The serialization of AKIRA began in 1982, in the pages of the then newly founded magazine Weekly Young Magazine. The story unfolds in Neo-Tokyo, a city rebuilt after a third world war. The military and anti-government forces move around a set of psychic powers, and through that maelstrom a group of young delinquents carves its way on motorcycles. In the Japan of the 1960s and 1970s, violent collective movements such as the student protests and the bōsōzoku biker gangs erupted across the country. The motorcycle in particular was, for the young people of that era, a symbol of rebellion and self-assertion. Though set in the future, AKIRA carries within it the shadow of the times Otomo lived through.
The serialization continued until 1990, producing a vast work of more than 2,000 pages. The density with which the ruined city is drawn, down to the last fragment of rubble, has scarcely any precedent within the format of a weekly publication. Anyone who came to AKIRA through the film will discover, upon opening these pages, that what they had seen was only a part of the story.
Katsuhiro Otomo, anime director
In 1988, while AKIRA was still being published, Otomo personally directed the adaptation of the work into an animated film. A budget of ten billion yen, 150,000 drawings, a team of 1,300 people: a scale that exceeded what was usual in the animated cinema of the time. The scene in which Kaneda's motorcycle skids to a halt is known as the "Akira slide" and is still referenced today in works all over the world. The film crossed borders, changed the notion that "animation is for children," and was one of the triggers behind the spread of the term "Japanimation." Otomo went on to make MEMORIES and Steamboy, pursuing the audiovisual as a second field of expression, on a par with manga.
Otomo - The Complete Works
Otomo - The Complete Works is the complete collection that gathers, volume by volume, the work of Katsuhiro Otomo. Alongside the manga works — from early short stories such as Gunshot through Domu and the manga version of AKIRA — it also includes the storyboards and layout books of the films AKIRA and Steamboy.

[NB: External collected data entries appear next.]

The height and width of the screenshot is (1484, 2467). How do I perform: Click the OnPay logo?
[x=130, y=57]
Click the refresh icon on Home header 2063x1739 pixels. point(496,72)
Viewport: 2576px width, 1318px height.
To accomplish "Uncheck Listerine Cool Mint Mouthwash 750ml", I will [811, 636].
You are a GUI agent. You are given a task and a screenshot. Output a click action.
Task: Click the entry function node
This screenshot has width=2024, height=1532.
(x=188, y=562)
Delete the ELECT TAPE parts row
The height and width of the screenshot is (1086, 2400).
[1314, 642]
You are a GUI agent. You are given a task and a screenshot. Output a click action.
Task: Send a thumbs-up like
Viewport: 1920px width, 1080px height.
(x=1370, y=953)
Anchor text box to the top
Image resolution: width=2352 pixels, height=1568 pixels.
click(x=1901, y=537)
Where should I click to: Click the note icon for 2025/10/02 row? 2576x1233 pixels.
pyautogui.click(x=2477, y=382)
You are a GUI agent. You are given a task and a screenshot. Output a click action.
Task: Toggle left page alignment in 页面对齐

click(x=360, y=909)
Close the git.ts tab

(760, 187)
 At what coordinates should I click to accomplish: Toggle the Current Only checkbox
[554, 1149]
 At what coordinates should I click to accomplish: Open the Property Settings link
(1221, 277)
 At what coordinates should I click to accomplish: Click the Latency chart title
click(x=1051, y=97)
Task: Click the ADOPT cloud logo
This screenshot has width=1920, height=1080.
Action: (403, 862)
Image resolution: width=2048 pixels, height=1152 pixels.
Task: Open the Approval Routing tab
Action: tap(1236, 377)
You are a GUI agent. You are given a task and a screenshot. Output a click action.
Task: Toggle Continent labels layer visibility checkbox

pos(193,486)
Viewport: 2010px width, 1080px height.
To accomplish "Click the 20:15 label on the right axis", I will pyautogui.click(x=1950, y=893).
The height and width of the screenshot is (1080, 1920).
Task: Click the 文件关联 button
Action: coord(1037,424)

The storyboard is the blueprint Otomo himself drew to define how each shot of a film would move, and it lets you trace the stage that comes before the finished image. That the manga original and the audiovisual blueprint should appear together in a single collection is, in itself, proof that Katsuhiro Otomo has traveled two forms of expression.
The Katsuhiro Otomo you don't yet know
Much of the world came to know Katsuhiro Otomo through the film AKIRA. But that film is a reconstruction of only a part of the original manga, which had not yet concluded at the time. Otomo - The Complete Works, published by Kodansha, is the complete collection that brings together, in the original Japanese edition, his work both as an artist and as an anime director. As a manga artist and as a director, in the books of this category there is a Katsuhiro Otomo whom a single film is not enough to encounter.